Another great example is the consumer review sites. The value of Yelp is what? Without all of us using the service, rating and writing reviews, they are no more than digital yellow pages. TripAdvicsor? Same thing.

One of the pioneers of turning your user base into a product is Biz Stone. He is best known as a co-founder of Twitter and of Medium. In his presentation at SXSW Interactive today, he introduced and discussed his latest venture, Jelly.

Jelly is a re-invention of the search engine. Instead of indexing a gazillion Web pages that are processed to deliver instant answers to your search queries, Jelly focuses on another source of answers – YOU.
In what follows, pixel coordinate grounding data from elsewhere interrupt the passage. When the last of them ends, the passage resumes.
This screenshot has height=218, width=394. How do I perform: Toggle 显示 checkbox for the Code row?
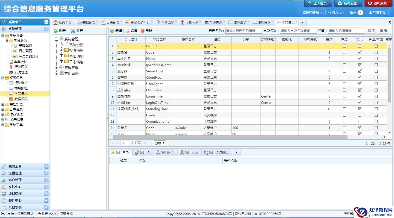(360, 52)
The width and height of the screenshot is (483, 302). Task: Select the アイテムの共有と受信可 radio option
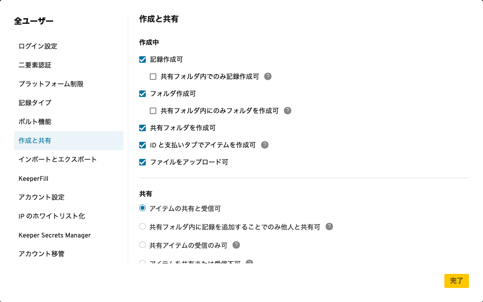pyautogui.click(x=142, y=208)
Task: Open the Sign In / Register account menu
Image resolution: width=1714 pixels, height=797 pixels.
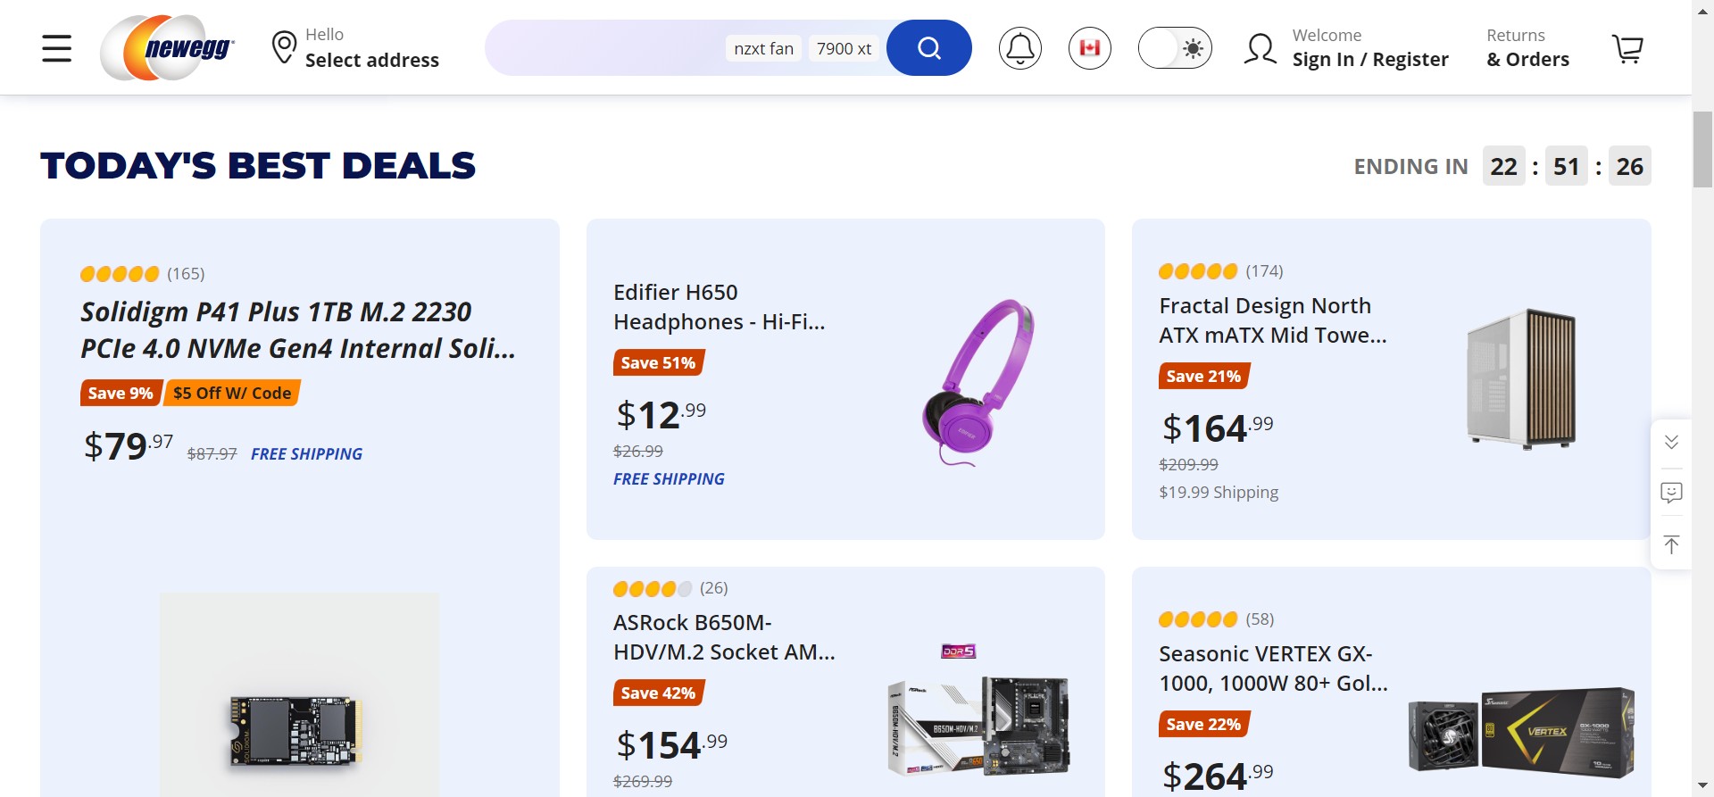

The idea is to provide human answers to a search query, sort of like what you got before there were search engines. Instead of accumulating data from Web pages, Jelly captures data from its users about their experience and their expertise and the more they use the service, the more it learns about you. Hence the more valuable you become as part of their product. When a query is made, the system will match it to the users with the most expertise or most relevant experiences, send them the query and then return their answers. Stone estimates the process might take 15 minutes. But once you get the answer back, it’s an invitation to start a conversation.
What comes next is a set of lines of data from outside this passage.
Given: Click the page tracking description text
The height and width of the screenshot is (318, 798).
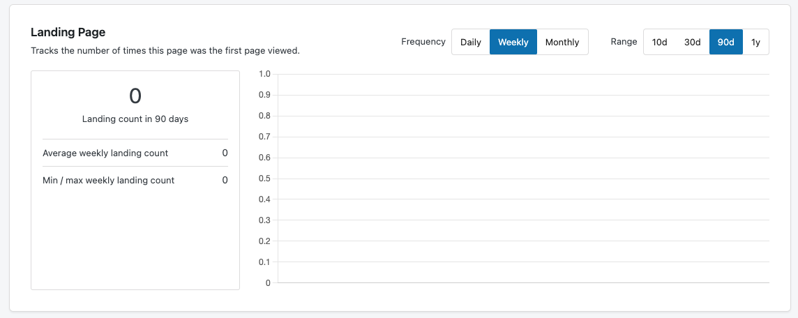Looking at the screenshot, I should pos(165,51).
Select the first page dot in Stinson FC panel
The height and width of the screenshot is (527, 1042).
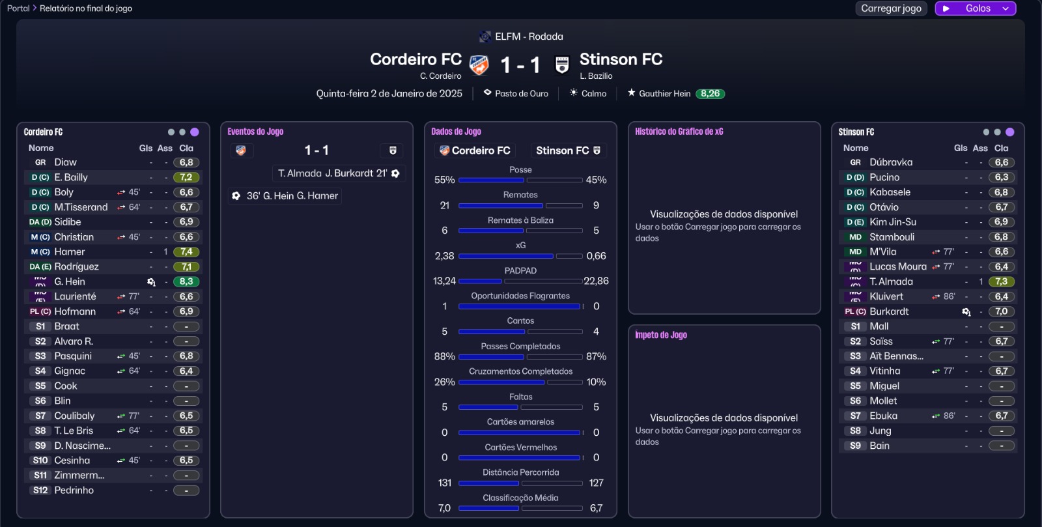point(986,132)
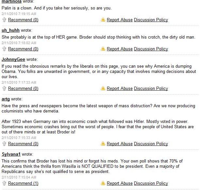Open martinola's user profile link
Image resolution: width=200 pixels, height=190 pixels.
point(12,1)
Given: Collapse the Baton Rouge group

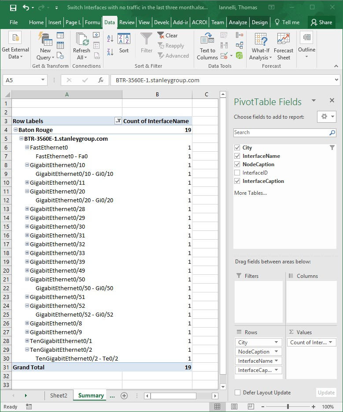Looking at the screenshot, I should pos(15,130).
Jelly is currently in closed beta. From this presentation there does not appear to be any incentives provided to answer. It works because, Stone says, “People love answering questions and they love getting the credit for answering.”

“We need Google search, the Internet is broken without Google,” Stone explains, “but you can’t beat human experience and human opinion.” He calls Jelly “the only search engine in the world that has an attitude, that has an opinion.”

While Stone did not address this, there does seem to be a built in way to monetize this kind of search engine by enabling commercial interests to provide the answers and to perhaps re-jigger the priority of responses. Stone pointed out that Lowe’s signed up as part of the beta and provided answers to home improvement type questions without getting commercial. If successful, that is surely going to be a challenge. But then again the top listings on your search engine results aren’t organic either.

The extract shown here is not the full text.